# Text Mining and Search

UniMiB 2022/23

**IMDB Reviews**

In [None]:
# initial imports

import io
import numpy as np
import pandas as pd
from tqdm import tqdm
import os
import joblib

Merge data - Train

In [None]:
train_dataset = pd.DataFrame(columns=['text','sentiment'])

found = 0
for file in tqdm(os.listdir('../data/raw/train/neg/')):
  with io.open('../data/raw/train/neg/'+file, mode="r", encoding="utf-8") as f:
    text = f.read()
    train_dataset.loc[len(train_dataset)] = [text, 'NEG']
for file in tqdm(os.listdir('../data/raw/train/pos/')):
  with io.open('../data/raw/train/pos/'+file, mode="r", encoding="utf-8") as f:
    text = f.read()
    train_dataset.loc[len(train_dataset)] = [text, 'POS']
            

In [None]:
train_dataset.to_csv('../data/train_dataset.csv')

Merge data - Test

In [None]:
test_dataset = pd.DataFrame(columns=['text', 'sentiment'])

found = 0
for file in tqdm(os.listdir('../data/raw/test/neg/')):
  with io.open('../data/raw/test/neg/'+file, mode="r", encoding="utf-8") as f:
    text = f.read()
    test_dataset.loc[len(test_dataset)] = [text, 'NEG']
for file in tqdm(os.listdir('../data/raw/test/pos/')):
  with io.open('../data/raw/test/pos/'+file, mode="r", encoding="utf-8") as f:
    text = f.read()
    test_dataset.loc[len(test_dataset)] = [text, 'POS']


In [None]:
test_dataset.to_csv('../data/test_dataset.csv')

Read data

In [None]:
train = pd.read_csv('../data/train_dataset.csv')
train = train[['text', 'sentiment']]
train.head()

In [None]:
test = pd.read_csv('../data/test_dataset.csv')
test = test[['text', 'sentiment']]
test.head()

### Text Pre-Processing

In [None]:
import string
import re

import nltk
from nltk.stem import WordNetLemmatizer
from nltk.corpus import stopwords
from nltk.tokenize import word_tokenize
nltk.download('stopwords')

from preprocess import *

In [None]:
lemmatizer = WordNetLemmatizer()

# function to remove all the numbers from the text
def remove_numbers(text_to_preprocess):
    return re.sub(r'\d+', '', text_to_preprocess)

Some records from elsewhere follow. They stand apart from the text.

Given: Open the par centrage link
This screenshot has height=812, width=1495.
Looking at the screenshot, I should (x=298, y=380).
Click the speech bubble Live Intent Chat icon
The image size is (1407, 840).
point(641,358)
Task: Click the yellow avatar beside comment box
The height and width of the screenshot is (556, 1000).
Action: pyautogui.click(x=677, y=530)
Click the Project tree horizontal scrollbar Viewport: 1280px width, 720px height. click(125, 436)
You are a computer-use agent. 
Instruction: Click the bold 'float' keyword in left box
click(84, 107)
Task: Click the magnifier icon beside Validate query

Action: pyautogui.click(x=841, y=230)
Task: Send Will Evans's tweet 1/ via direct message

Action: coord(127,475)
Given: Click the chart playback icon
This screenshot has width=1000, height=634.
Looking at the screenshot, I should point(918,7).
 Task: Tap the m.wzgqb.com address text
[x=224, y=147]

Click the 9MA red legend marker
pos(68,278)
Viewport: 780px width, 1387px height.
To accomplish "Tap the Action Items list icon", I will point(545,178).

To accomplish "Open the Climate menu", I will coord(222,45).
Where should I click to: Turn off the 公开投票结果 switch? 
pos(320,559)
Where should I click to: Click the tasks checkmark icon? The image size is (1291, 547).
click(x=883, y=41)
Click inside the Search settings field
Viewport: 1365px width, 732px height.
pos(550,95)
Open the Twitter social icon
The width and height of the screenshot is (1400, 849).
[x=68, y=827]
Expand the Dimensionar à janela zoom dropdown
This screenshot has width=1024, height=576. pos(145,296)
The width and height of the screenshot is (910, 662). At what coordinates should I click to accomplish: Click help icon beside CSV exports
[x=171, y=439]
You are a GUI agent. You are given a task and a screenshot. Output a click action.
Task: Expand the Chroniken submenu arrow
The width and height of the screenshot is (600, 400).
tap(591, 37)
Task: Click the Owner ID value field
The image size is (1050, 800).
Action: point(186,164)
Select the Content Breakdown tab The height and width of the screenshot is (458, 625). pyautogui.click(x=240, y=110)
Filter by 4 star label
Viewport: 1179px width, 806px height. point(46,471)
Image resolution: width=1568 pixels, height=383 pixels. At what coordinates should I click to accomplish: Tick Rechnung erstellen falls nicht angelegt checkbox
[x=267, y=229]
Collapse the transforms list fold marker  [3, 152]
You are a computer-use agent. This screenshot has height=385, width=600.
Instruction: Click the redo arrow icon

# function to remove all the punctuation marks from the text
def remove_punctuation(text):
    return text[0].translate(str.maketrans('', '', string.punctuation))

# function to remove all the stopwords from the text
def remove_stopwords(text):
    no_stopwords = ''
    for item in text.split():
      if item not in stopwords.words():
        no_stopwords+=' '+item
    return no_stopwords

# function to find the Part-Of-Speech tags for the words in the text
def postagger(token_words):
    return nltk.pos_tag(token_words)

# function to remove extra whitespaces from the text
def remove_extra_whitespace(text):
    return " ".join(text.split())

# function to tokenize the text into words
def tokenizer(text):
  return word_tokenize(text)

# function to lemmatize the tokenized words
def lemmatizer_function(tokenized_text):
  lemmatized_text= ''
  for token in tokenized_text:
    lemmatized = lemmatizer.lemmatize(token)
    lemmatized_text += ' '+lemmatized
  return lemmatized_text


# function to preprocess the text by lowercasing, removing numbers, punctuation, stopwords, extra whitespaces and lemmatizing
def preprocess_text(text):
    text = text.str.lower()
    no_nums = remove_numbers(text),
    no_punct = remove_punctuation(no_nums)
    no_stopw = remove_stopwords(no_punct)
    no_whtspace = remove_extra_whitespace(no_stopw)
    tokenized = tokenizer(no_whtspace)
    lemmatized = lemmatizer_function(tokenized)
    return lemmatized

In [None]:
import numpy as np
from multiprocessing import Pool
from preprocess import preprocess_loader
if __name__ == '__main__':
  df_split = np.array_split(train_ds, 10)
  pool = Pool(10)
  df = pd.concat(pool.map(preprocess_loader, df_split))
  pool.close()
  pool.join()

In [None]:
tqdm.pandas()

train['preprocessed_text'] = train['text'].progress_apply(preprocess_text)
train.head()

In [None]:
from bs4 import BeautifulSoup

# removing the html strips
def strip_html(text):
    soup = BeautifulSoup(text, "html.parser")
    return soup.get_text()

# removing the square brackets
def remove_between_square_brackets(text):
    return re.sub('\[[^]]*\]', '', text)

### Data Exploration

In [None]:
train_pp = pd.read_csv('../data/preprocessed_train.csv')
train_pp = train_pp[['text', 'sentiment', 'preprocessed_text']]
train_pp.head()

In [None]:
test_pp = pd.read_csv('../data/preprocessed_test.csv')
test_pp = test_pp[['text', 'sentiment', 'preprocessed_text']]
test_pp.head()

In [None]:
from wordcloud import WordCloud, STOPWORDS
import matplotlib.pyplot as plt

# get the text and join all the reviews in training set
# creating the text variable
text = " ".join(cat for cat in train_pp.preprocessed_text)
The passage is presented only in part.